» Extracto de página
----

Encabezó la procesión monseñor Antonio Rocca, vicario general, quien llevó el Santísimo bajo palio mientras la multitud cantaba y coreaba himnos religiosos. Fue una manifestación imponente.


Al término de la misa (18.00), una larga columna de fieles tomó por Avenida de Mayo en dirección al Congreso de la Nación, que iba entonando el Himno Nacional e incorporando gente a medida que avanzaba. Consignas como “Cristo sí, otro no”“Argentina católica”“Perón o Cristo”“Libertad” y “También somos pueblo” se escucharon una y otra vez a lo largo del recorrido. Al llegar al Congreso los manifestantes permanecieron en el lugar unos instantes y al cabo de un tiempo se desconcentró en orden, tomando rumbos diversos. Sin embargo, pequeños grupos de enardecidos militantes comenzaron a proferir consignas contra el gobierno y arrancaron una placa contigua a una de las antorchas del gran edificio, que decía textualmente: “Justicialismo Integral. Esta llama fue encendida por la Sra. Eva Perón el 18-X-1950, Año del Libertador Gral. San Martín”. Otro militante hizo lo propio con dos placas que arrojó al interior del edificio, por debajo de las grandes puertas de hierro, mientras sus compañeros escribían en las paredes de Av. Callao y Rivadavia: “Fuera Nerón”“Cristo vence” “Zoológico Nacional” y pintaban una gran cruz sobre la “V” de la victoria. En el mástil del Congreso fue izada la bandera argentina y debajo ella la enseña papal y así, sin generar ningún incidente, el grupo se retiró.
Sin embargo, la cosa no terminó ahí.

El comisario Gamboa había infiltrado gente en la manifestación con el objeto de provocar disturbios y de ese modo, aprovechando el fervor y enardecimiento que dominaba a los manifestantes, fueron destruidos los vidrios del confiscado diario “La Prensa”, se profirieron insultos contra Perón, Evita, la CGT y el periódico oficialista “Democracia” y se destruyeron los parabrisas de algunos automóviles. Por la noche, militantes de la Alianza Libertadora Nacionalistas, activistas de la Confederación General del Trabajo e integrantes de la policía peronista, embadurnaron de tinta las estatuas de Sarmiento, Alberdi, Roque Sáenz Peña y Rivadavia así como los frentes de las embajadas de Israel y Yugoslavia y poco después destruyeron un vehículo de la embajada del Perú. Radio del Estado propaló la falsa información de que la manifestación religiosa había sido poco numerosa pero sumamente agresiva y le atribuyó los desmanes que, como se ha dicho, habían generado elementos ajenos a ella.

----

» Material proporcionado
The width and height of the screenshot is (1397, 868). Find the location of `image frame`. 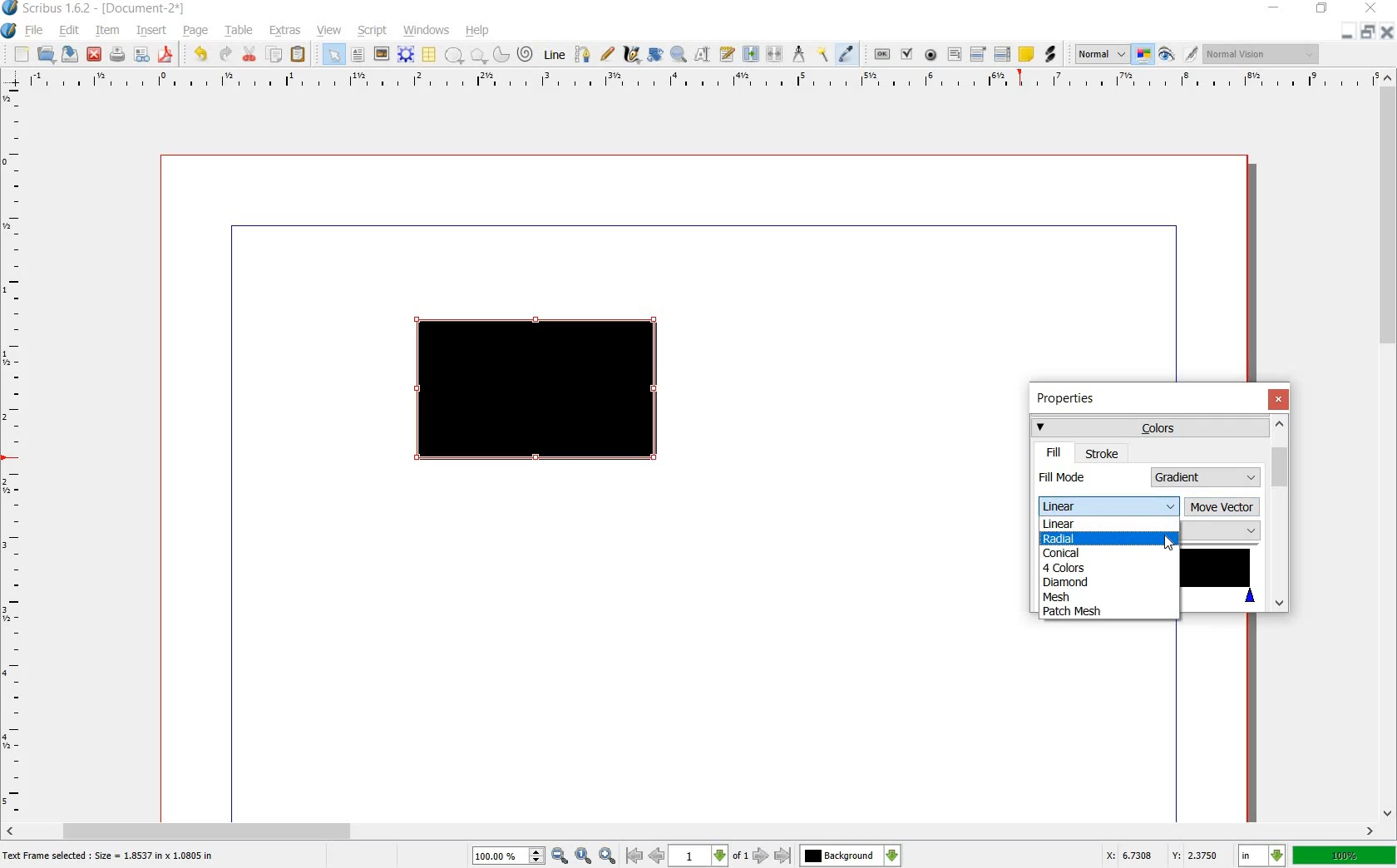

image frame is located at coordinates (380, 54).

----

» Ejercicio escrito
Conteste estas preguntas según el extracto de página:
(a) ¿Quién encabezó la procesión y qué cargo tenía?
(b) ¿A qué hora terminó la misa?
(c) ¿De qué embajadas se embadurnaron con tinta los frentes?

» Respuesta del ejercicio
(a) Monseñor Antonio Rocca, vicario general.
(b) A las 18.00.
(c) De las embajadas de Israel y Yugoslavia.